Segundo uma nota publicada no site do ministério, apenas três – Monte da Rocha, Bravura e Campilhas – das 44 albufeiras hidroagrícolas apresentam uma situação “crítica”, sendo que as restantes têm a campanha de rega assegurada. As barragens de Vigia, Odivelas, Roxo e Fonte Serne, devido à ligação a Alqueva, não estão em situação de risco.
O Governo anunciou ainda, que “a par do reforço do regadio público coletivo”, lançou também apoios direcionados à construção de charcas privadas, para além de ter previstos investimentos no valor de 750 milhões de euros no âmbito do Programa Nacional de Investimentos 2030.
Maria do Céu Antunes sublinhou que “para termos uma atividade agrícola rentável, que viabilize a gestão ativa do território e impeça a desertificação física e humana, precisamos de água. Para isso, temos de continuar a investir no regadio coletivo eficiente, aumentando a capacidade de armazenamento e aplicando, cada vez mais, conhecimento e tecnologia de precisão na gestão e utilização deste recurso”.
Como antecipámos recentemente no “Diário do Alentejo”, Portugal, em conjunto com a Espanha, apresentou à Comissão Europeia uma série de medidas de apoio aos agricultores ibéricos, nomeadamente “o reforço da percentagem de adiantamento dos pagamentos a realizar em outubro, no âmbito das ajudas diretas e das medidas de superfície do desenvolvimento rural”, e uma nova medida “temporária e excecional”, que permita recorrer a fundos do desenvolvimento rural, “para apoio ao rendimento dos agricultores e produtores pecuários afetados”.

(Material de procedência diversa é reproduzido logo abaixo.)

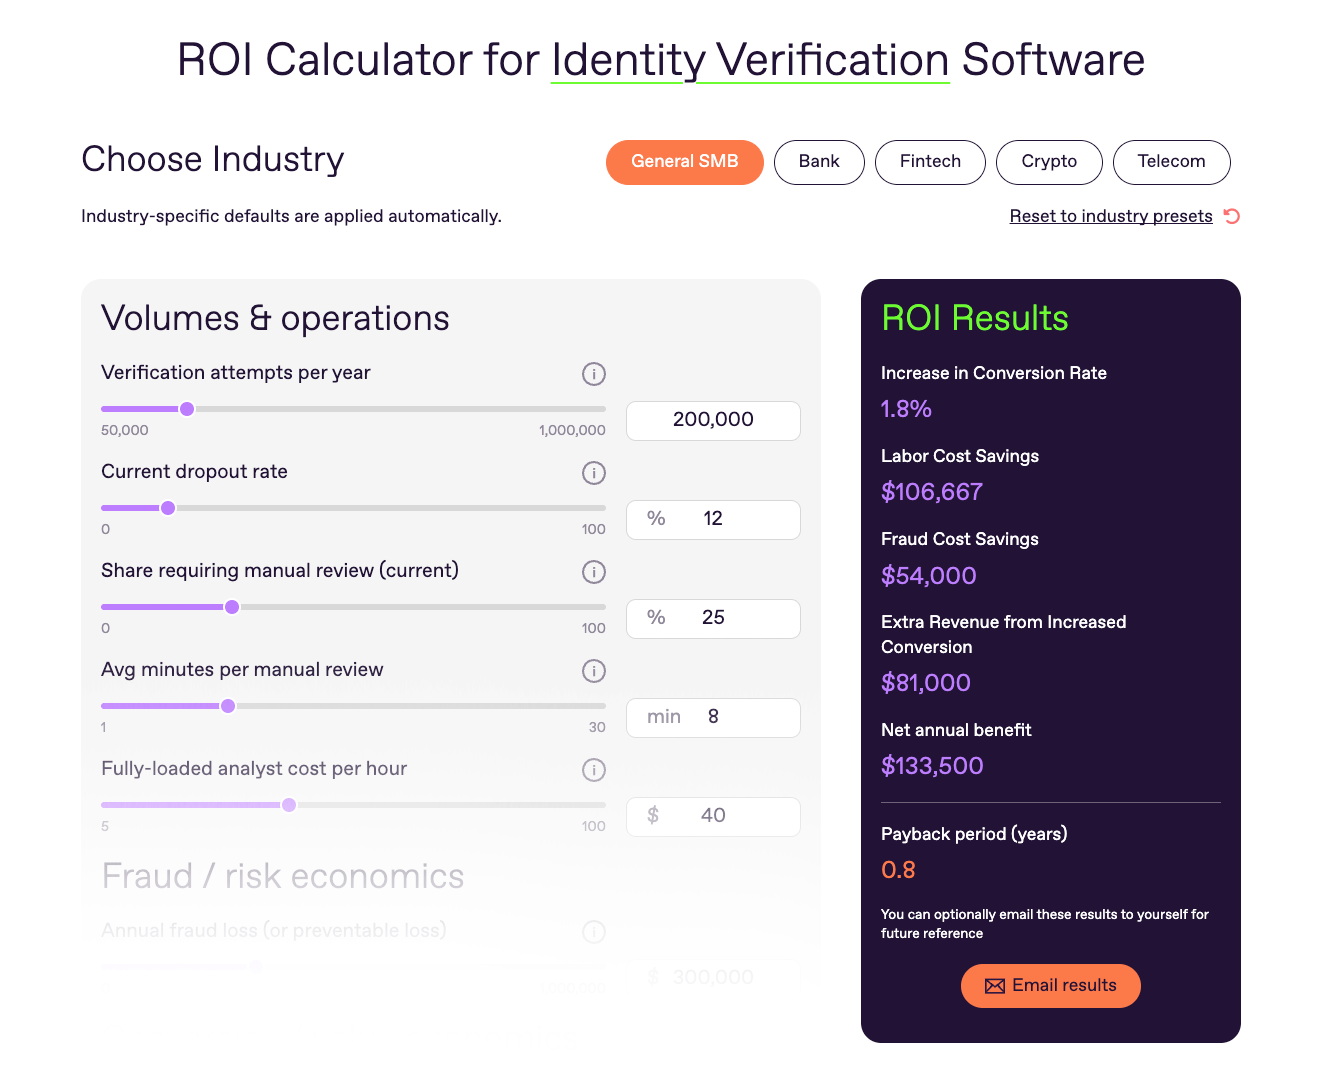Select the General SMB industry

Na mesma sessão, intervieram os deputados eleitos por Beja, João Dias, do PCP (ver última edição) e Pedro do Carmo, do PS.
O deputado socialista, presidente da comissão parlamentar da Agricultura e Mar na última sessão legislativa, considerou o momento que vivemos “difícil” e lembrou que nas últimas décadas os períodos de seca tornaram-se uma constante, “mais frequentes, mais intensos e de maior longevidade”.

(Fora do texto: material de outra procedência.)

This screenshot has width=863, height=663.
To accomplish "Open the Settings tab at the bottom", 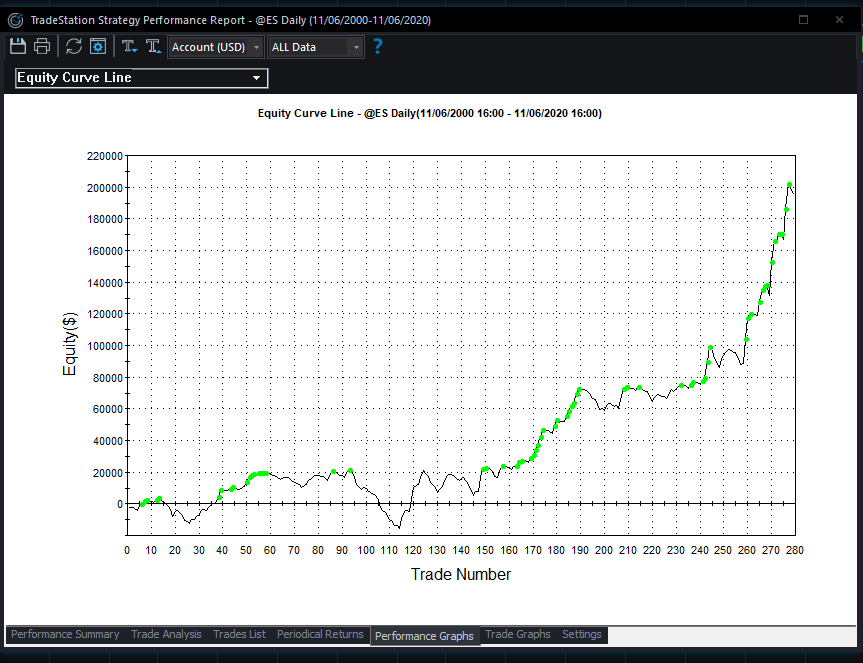I will pyautogui.click(x=581, y=634).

“As alterações climáticas estão-se a fazer sentir e a ter consequência o agravamento da seca e da desertificação”, referiu Pedro do Carmo acrescentando que dos dez anos mais quentes sete ocorreram durante os anos 90, e que no que diz respeito à precipitação, cinco dos mais secos foram depois de 2000.
Como medidas para minimizar os efeitos da seca defendeu que se deve “reconhecer os bons exemplos”, para “fazer frente à desertificação e permitir uma agricultura altamente produtiva”, referindo-se, concretamente a Alqueva. “20 anos depois podemos afirmar que Alqueva transformou a região Alentejo e evitou uma maior desertificação”, disse o deputado do PS, concluindo que “devemos replicar este modelo em outras regiões do país concretizando assim o Plano Nacional de Regadios.
“A pouca água que chove não pode ser desperdiçada e só existe uma forma de a aproveitar que é retê-la em charcas e barragens”. Numa crítica clara aos ambientalistas, Pedro do Carmo defendeu que “a agricultura é alimentação, é sustentabilidade, é vida, é ecologia, é fixação de pessoas no território e tem “sabido evoluir no uso eficiente da água”.
Referindo-se ao presente, admitiu que as culturas de inverno “estão perdidas” e que “não há pastagem para alimentar os animais”, e num contexto que já era de crise e aumento de preço dos fatores de produção veio agora juntar-se a guerra, lamentou.
DISTRIBUIDORES CRITICAM FALTA DE ESTRATÉGIA
Rui Godinho, presidente do Conselho Diretivo da Associação Portuguesa dos Distribuidores de Água (APDA) considera que o tema da água não teve o devido tratamento e importância para ser colocado no topo da agenda política.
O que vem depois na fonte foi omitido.